If two such electrodes are separated by a thin layer of only zirconia, the application of a potential will lead to the pumping of oxygen from the cathode to the anode. This device can be used as an amperometric sensor for oxygen if a diffusion barrier restricts the flux of oxygen to the cathode. Note that similar devices are also often used as potentiometric sensors according to the Nernst equation (i.e., the lambda-probe in cars with catalytic converters). In this case one side of the cell has to act as a reference, e.g., by using ambient air. 

The widespread use of electrochemical devices in clinical chemistry began with blood gas analysis. In blood gas analyzers, blood pH and CO2 concentration are measured potentiometrically while O2 concentration is measured by an amperometric sensor. The Severinghouse-type CO2 sensor incorporates a small electrometric cell for pH measurements filled with bicarbonate solution that is separated from the sample by a gas-permeable membrane. The CO2 activity of the sample and the bicarbonate solution are allowed to equilibrate. The resulting change of pH in the small amount of bicarbonate solution is linearly related to the logarithm of CO2 partial pressure in the sample. 
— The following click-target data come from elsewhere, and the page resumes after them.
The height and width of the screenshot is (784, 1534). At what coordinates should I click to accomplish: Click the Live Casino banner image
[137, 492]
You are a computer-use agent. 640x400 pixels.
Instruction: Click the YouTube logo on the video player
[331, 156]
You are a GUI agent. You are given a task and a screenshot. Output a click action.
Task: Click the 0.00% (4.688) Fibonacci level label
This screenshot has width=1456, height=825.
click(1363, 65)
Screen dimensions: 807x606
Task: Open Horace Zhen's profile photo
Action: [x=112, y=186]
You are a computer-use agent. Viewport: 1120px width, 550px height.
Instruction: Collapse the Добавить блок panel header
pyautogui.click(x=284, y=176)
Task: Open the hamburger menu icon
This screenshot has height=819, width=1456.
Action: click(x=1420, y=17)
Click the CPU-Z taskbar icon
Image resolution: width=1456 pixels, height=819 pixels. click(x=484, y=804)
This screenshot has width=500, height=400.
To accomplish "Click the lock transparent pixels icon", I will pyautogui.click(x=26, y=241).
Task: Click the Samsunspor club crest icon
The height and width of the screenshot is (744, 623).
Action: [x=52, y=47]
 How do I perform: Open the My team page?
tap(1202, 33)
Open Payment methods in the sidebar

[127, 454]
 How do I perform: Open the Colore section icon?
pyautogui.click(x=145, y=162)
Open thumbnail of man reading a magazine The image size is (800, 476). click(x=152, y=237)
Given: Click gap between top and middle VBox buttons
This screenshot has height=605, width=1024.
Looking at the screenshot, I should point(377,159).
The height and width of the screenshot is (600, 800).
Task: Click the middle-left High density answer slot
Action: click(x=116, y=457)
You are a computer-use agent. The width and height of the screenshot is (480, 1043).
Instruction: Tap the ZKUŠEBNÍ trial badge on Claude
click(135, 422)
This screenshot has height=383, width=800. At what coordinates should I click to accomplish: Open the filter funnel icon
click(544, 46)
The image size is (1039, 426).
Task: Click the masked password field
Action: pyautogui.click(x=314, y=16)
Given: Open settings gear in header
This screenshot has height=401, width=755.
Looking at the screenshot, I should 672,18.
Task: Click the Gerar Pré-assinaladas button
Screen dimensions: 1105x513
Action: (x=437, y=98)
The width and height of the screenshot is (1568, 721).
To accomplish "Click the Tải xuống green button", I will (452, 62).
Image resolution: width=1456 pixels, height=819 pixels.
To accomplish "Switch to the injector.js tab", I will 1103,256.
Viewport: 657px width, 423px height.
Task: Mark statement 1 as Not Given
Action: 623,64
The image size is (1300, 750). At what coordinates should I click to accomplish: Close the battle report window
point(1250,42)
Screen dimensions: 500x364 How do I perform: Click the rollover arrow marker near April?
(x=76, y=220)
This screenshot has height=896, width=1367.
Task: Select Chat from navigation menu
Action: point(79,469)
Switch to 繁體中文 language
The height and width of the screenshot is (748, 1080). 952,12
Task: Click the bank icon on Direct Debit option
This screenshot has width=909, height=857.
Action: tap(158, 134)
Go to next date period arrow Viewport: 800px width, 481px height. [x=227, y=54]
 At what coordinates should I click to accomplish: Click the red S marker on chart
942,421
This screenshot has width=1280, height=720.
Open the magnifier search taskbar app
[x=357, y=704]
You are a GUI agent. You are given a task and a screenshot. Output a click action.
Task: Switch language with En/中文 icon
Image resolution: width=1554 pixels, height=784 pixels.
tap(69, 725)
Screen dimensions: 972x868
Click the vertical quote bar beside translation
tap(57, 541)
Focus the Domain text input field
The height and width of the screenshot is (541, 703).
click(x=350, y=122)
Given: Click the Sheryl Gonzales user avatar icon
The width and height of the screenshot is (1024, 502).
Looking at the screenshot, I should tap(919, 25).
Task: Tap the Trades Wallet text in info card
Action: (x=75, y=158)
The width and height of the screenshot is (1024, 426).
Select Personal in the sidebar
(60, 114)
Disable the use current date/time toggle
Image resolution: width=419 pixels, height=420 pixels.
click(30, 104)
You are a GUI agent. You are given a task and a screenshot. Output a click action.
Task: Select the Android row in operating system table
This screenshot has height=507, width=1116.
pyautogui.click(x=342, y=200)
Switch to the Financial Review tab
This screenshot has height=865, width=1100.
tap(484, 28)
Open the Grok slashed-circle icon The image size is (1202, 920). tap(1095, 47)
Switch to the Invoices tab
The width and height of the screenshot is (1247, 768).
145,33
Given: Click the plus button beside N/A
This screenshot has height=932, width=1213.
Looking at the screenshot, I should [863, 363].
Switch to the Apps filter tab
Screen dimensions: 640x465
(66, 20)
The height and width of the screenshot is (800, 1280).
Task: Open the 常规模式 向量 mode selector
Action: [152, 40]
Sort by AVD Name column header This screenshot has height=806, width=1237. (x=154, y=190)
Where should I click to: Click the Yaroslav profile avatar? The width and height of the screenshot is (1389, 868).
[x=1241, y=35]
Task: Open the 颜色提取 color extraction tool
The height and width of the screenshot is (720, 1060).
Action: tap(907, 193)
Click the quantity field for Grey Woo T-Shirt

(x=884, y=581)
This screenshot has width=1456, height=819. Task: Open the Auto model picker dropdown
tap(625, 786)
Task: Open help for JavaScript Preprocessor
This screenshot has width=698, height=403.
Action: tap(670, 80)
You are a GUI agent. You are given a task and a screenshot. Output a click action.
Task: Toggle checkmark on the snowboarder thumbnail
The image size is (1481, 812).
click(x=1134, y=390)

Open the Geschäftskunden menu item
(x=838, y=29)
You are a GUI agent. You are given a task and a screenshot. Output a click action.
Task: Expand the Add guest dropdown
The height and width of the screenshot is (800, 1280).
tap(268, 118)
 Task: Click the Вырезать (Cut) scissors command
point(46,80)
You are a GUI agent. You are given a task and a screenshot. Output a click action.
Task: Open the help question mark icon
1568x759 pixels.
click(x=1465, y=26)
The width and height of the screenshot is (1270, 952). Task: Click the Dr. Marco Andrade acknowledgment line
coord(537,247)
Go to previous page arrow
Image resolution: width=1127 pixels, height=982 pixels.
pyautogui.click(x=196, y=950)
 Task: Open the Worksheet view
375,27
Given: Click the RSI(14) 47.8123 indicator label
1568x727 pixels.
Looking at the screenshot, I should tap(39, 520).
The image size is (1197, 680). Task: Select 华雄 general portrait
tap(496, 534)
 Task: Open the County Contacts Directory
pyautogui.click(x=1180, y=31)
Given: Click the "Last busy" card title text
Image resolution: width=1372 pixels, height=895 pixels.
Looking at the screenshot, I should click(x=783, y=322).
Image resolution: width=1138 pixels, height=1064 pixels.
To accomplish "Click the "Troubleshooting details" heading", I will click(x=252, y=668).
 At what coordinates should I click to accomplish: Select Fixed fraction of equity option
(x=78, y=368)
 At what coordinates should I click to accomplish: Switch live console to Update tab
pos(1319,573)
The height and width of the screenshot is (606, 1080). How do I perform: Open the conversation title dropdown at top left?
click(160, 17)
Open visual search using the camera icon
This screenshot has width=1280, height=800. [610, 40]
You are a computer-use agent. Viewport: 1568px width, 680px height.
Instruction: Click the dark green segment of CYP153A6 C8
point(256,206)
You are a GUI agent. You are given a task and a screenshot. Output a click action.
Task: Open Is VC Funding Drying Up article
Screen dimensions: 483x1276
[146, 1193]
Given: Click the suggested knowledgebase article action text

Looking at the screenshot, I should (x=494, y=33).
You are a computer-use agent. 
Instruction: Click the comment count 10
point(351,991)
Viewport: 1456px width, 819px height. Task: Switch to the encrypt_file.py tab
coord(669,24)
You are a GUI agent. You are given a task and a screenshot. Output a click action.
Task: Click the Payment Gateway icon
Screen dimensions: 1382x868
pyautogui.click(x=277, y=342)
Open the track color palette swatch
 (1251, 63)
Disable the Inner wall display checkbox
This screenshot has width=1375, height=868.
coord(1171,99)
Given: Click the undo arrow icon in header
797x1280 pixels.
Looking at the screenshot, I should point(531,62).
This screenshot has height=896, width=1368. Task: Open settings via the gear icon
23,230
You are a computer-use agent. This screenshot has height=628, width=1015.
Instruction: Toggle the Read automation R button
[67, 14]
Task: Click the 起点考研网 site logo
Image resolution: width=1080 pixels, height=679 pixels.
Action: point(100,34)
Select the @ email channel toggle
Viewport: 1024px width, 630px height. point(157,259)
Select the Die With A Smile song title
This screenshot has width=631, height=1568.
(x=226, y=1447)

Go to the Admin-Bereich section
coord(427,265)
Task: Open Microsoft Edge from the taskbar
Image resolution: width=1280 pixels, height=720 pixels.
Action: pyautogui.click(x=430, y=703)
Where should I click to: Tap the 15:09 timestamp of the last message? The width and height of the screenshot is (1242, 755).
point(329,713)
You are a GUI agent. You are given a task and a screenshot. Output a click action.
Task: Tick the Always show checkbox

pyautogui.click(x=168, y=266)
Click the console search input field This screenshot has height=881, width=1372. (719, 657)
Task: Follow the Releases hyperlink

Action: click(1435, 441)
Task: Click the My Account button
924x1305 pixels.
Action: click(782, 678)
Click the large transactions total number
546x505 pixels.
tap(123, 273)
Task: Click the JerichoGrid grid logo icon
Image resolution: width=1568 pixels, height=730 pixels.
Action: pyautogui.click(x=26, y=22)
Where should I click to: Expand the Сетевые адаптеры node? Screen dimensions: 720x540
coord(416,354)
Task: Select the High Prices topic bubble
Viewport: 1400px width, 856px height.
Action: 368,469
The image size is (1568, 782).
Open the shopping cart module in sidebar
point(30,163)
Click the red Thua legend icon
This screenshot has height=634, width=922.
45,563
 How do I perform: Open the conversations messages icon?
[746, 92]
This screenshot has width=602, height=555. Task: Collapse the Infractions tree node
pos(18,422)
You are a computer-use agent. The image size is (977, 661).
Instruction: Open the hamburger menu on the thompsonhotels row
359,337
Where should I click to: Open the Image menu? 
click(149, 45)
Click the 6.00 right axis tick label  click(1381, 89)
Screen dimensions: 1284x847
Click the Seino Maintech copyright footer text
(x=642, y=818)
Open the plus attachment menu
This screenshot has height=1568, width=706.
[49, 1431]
Point-of-care testing has now become feasible with the introduction of the handheld i-STAT instrument and similar portable devices, such as the optically based Reflotron. The i-STAT (Fig. 2) contains both potentiometric and amperometric sensors integrated into sensor arrays that are included within disposable cassettes [87-89]. Eight tests are possible with the most advanced cassette, the ECg+, and these are sodium, potassium, chloride.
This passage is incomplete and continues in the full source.